━━━ DATA RECORDS ━━━
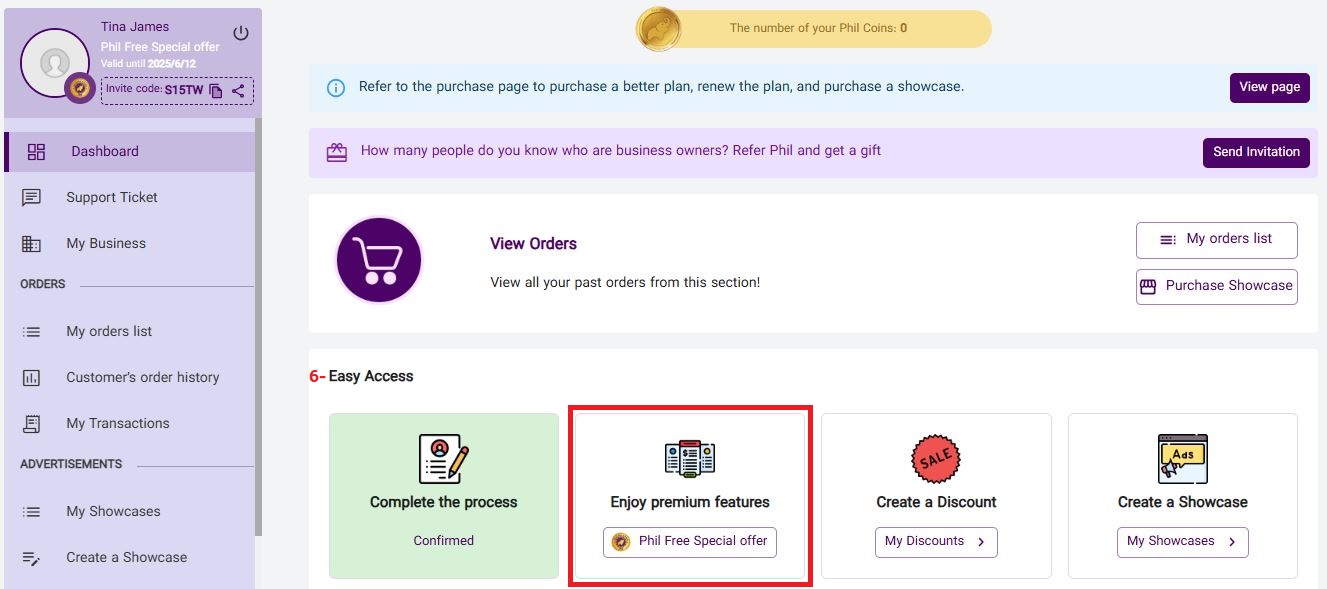Image resolution: width=1327 pixels, height=589 pixels.
Task: Click the sidebar vertical scrollbar
Action: pos(258,320)
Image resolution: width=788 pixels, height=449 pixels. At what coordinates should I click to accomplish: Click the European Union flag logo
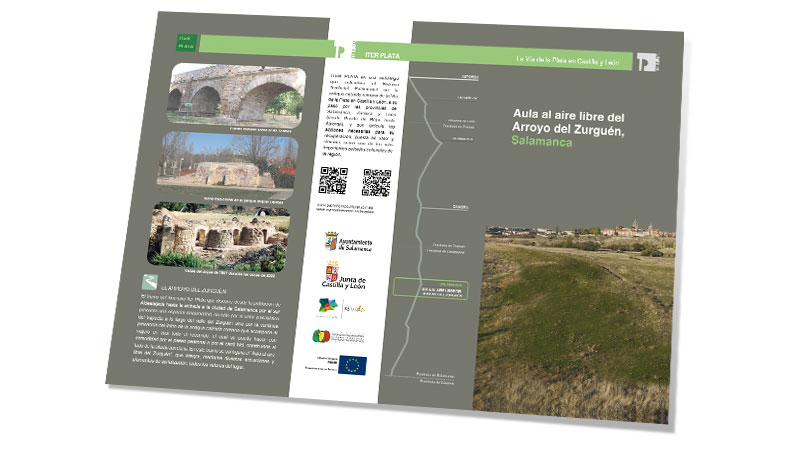350,364
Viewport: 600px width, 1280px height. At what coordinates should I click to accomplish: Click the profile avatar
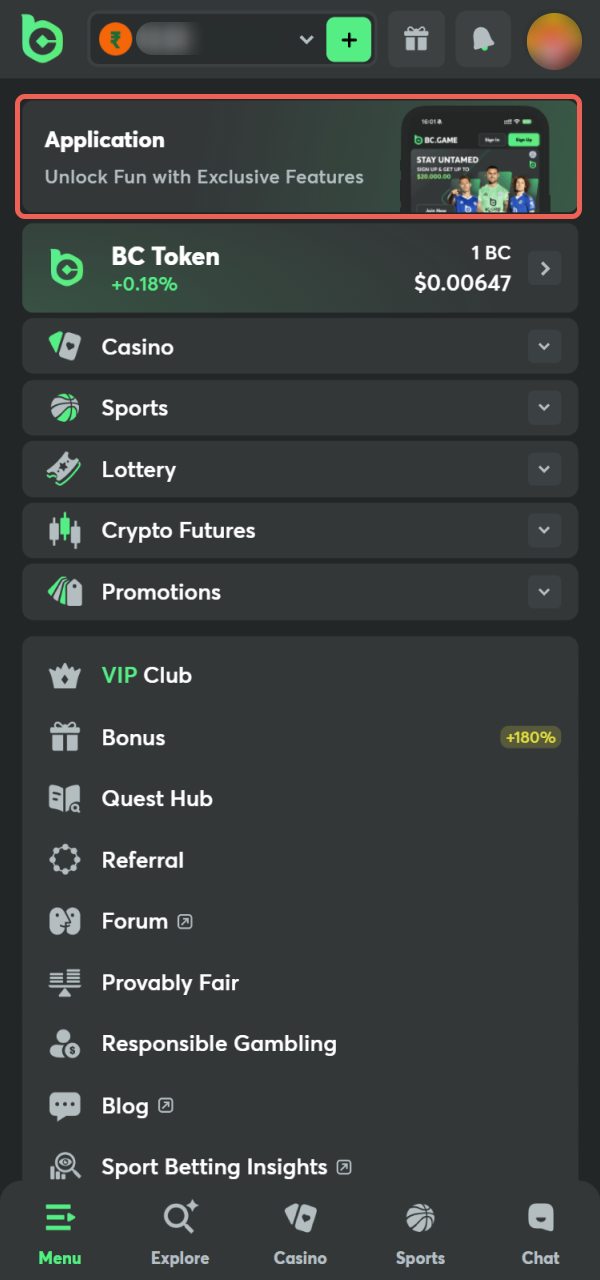tap(554, 39)
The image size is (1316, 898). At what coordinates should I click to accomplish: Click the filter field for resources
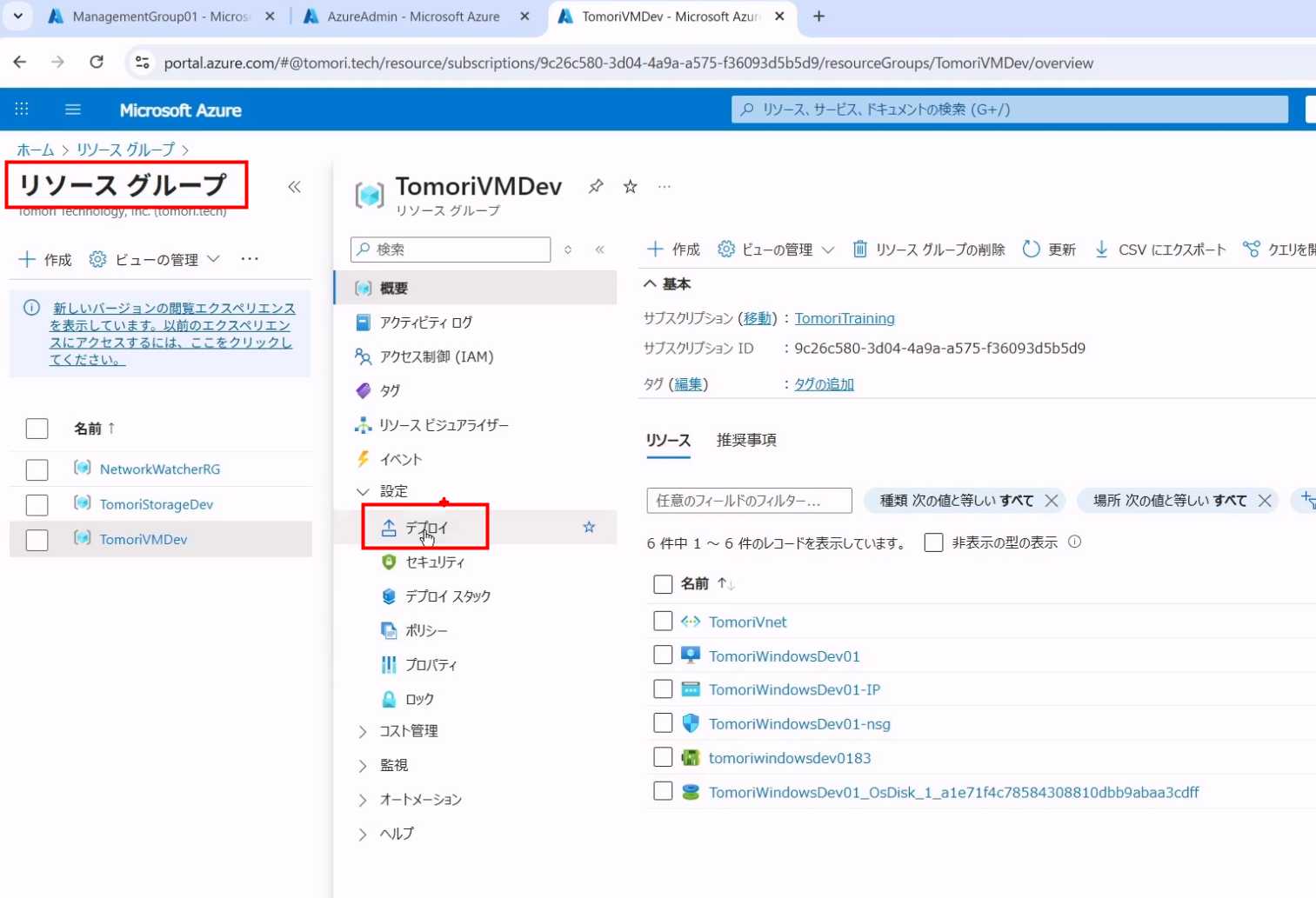(749, 501)
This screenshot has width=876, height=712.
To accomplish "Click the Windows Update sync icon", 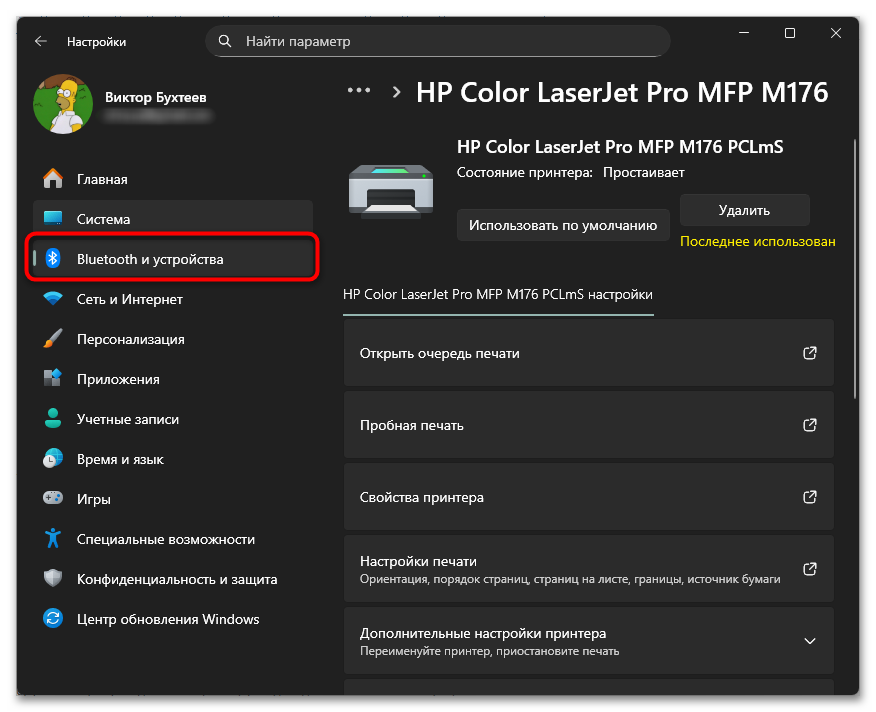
━━━
YOUR TASK =>
Write out only the lines from the line containing "This screenshot has width=876, height=712." through the end of the material above, both end lines included. Pictures are not written out.

OUTPUT BELOW =>
This screenshot has width=876, height=712.
To accomplish "Click the Windows Update sync icon", 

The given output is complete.